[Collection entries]
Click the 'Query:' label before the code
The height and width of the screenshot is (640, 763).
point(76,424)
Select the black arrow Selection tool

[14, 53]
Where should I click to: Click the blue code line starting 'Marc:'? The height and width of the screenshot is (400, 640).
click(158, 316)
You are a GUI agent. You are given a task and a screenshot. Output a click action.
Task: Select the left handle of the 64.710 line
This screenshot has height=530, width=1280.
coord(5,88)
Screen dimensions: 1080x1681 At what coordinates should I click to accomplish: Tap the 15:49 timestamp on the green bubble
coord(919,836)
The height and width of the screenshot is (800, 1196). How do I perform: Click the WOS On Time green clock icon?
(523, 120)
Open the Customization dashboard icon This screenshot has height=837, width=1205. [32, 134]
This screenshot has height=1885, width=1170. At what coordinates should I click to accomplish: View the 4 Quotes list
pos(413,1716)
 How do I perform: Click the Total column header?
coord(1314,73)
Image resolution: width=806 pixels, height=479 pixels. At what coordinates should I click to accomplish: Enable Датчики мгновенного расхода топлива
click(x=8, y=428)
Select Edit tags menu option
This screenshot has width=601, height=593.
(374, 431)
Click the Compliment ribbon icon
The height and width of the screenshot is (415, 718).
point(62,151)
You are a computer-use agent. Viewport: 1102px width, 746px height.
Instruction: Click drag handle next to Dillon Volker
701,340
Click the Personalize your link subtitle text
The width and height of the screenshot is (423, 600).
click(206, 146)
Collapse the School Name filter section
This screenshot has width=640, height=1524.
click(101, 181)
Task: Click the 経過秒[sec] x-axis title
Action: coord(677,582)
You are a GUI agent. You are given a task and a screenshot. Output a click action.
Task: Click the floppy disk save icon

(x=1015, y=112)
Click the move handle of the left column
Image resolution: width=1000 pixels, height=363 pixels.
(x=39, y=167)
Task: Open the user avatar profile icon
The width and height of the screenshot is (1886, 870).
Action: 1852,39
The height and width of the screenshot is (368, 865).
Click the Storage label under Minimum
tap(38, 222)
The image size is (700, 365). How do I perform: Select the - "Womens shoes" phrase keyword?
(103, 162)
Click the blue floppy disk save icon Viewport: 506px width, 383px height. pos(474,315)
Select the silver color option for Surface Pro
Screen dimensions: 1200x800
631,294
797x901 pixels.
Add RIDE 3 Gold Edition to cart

_WORK INSTRUCTIONS_:
Show the lines above that have the word "Open".

_COMPLETED TASK_:
Open the Customization dashboard icon This screenshot has height=837, width=1205. [32, 134]
Task: Open the user avatar profile icon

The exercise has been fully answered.